Saved entries:
=-=-=

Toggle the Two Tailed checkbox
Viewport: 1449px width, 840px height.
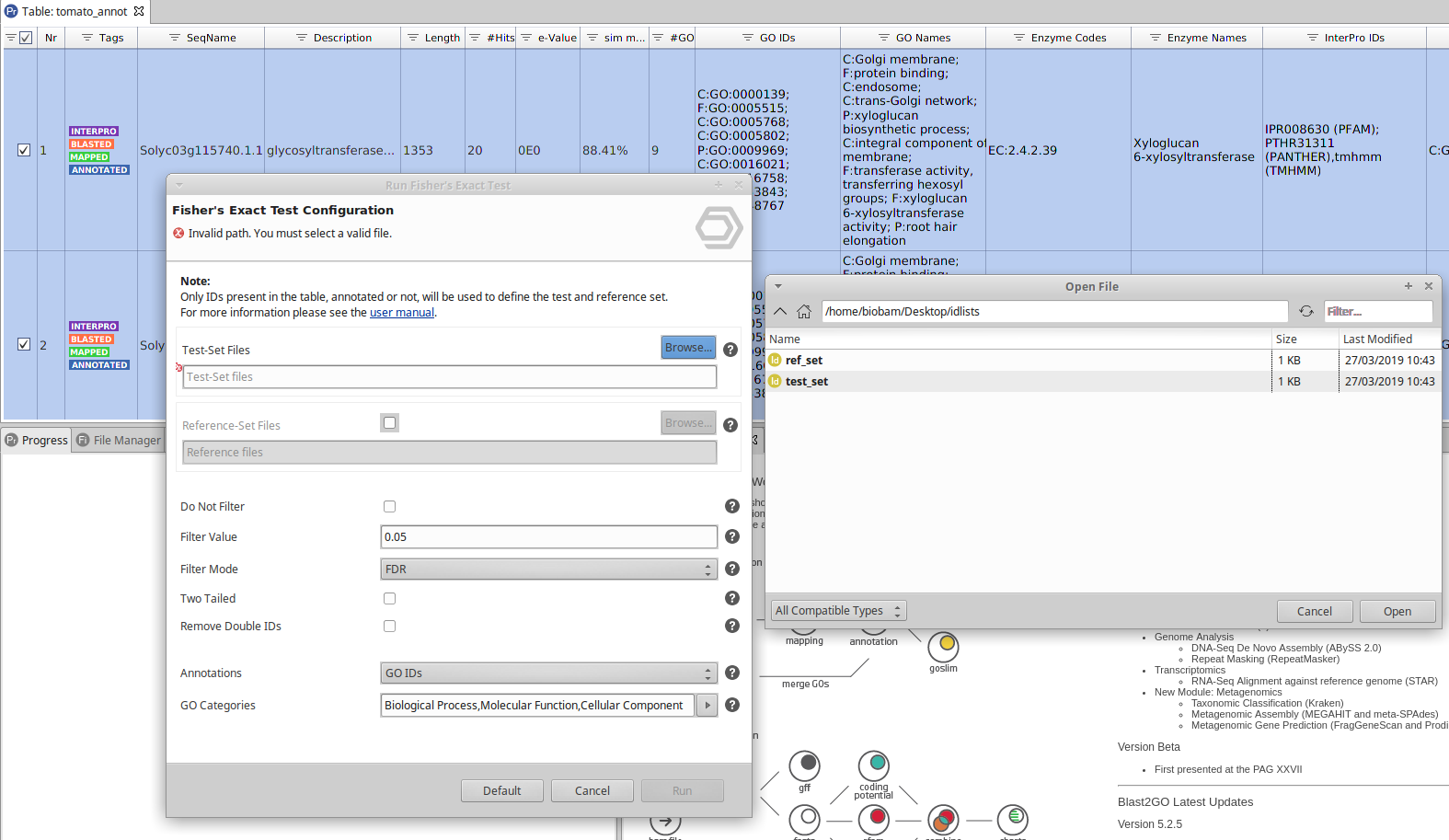pyautogui.click(x=389, y=599)
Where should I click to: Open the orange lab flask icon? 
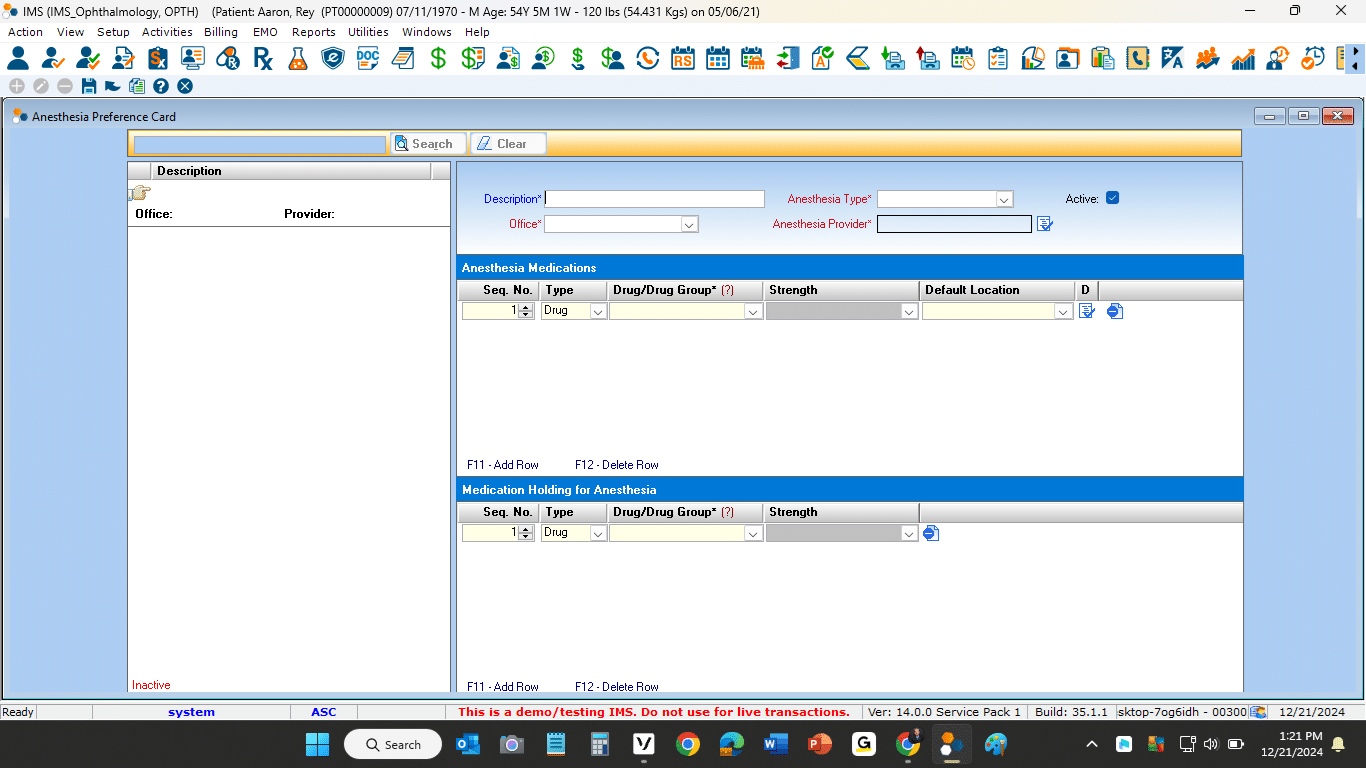point(297,58)
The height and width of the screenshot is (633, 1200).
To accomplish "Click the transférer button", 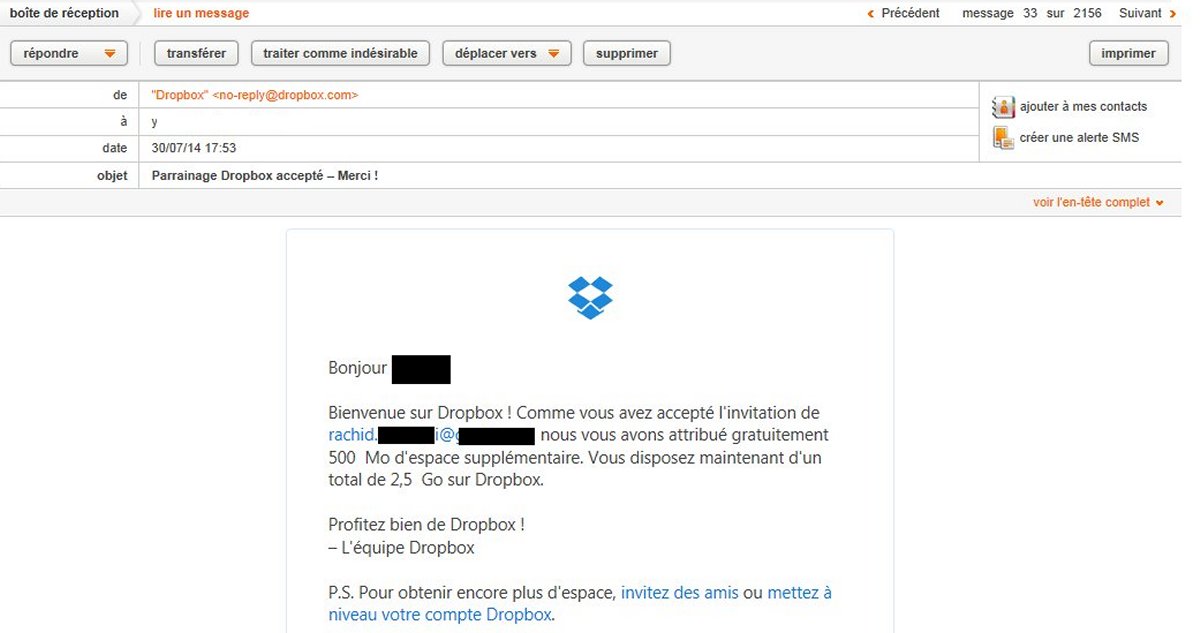I will coord(196,53).
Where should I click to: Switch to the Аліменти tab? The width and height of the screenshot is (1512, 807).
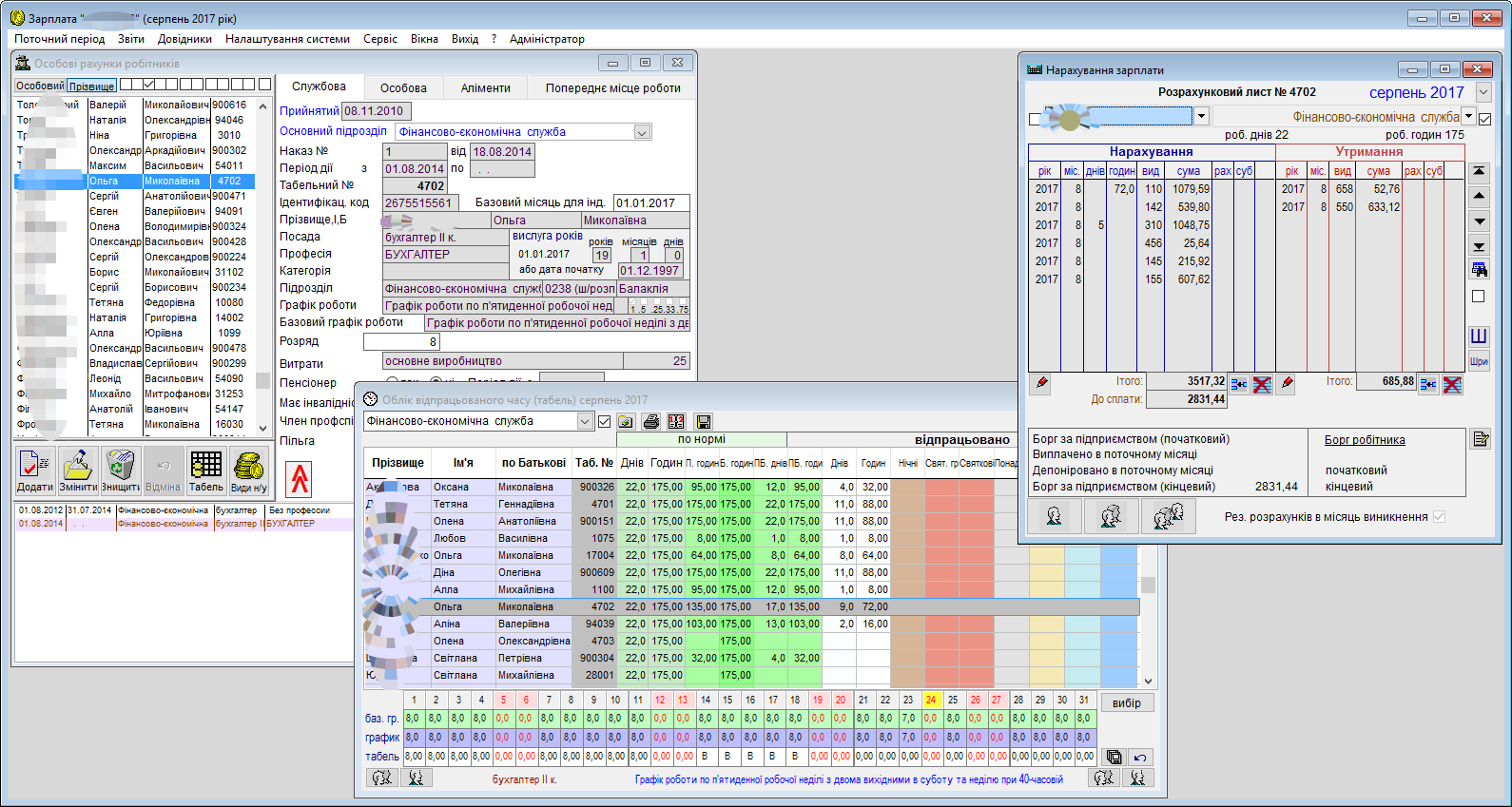[485, 87]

=-=-=

Without any pictures, please write out the lines from the one containing "Where should I click to: Switch" through the final line of the data, exactly and inclusive of both ends.

Where should I click to: Switch to the Аліменти tab? The width and height of the screenshot is (1512, 807).
[485, 87]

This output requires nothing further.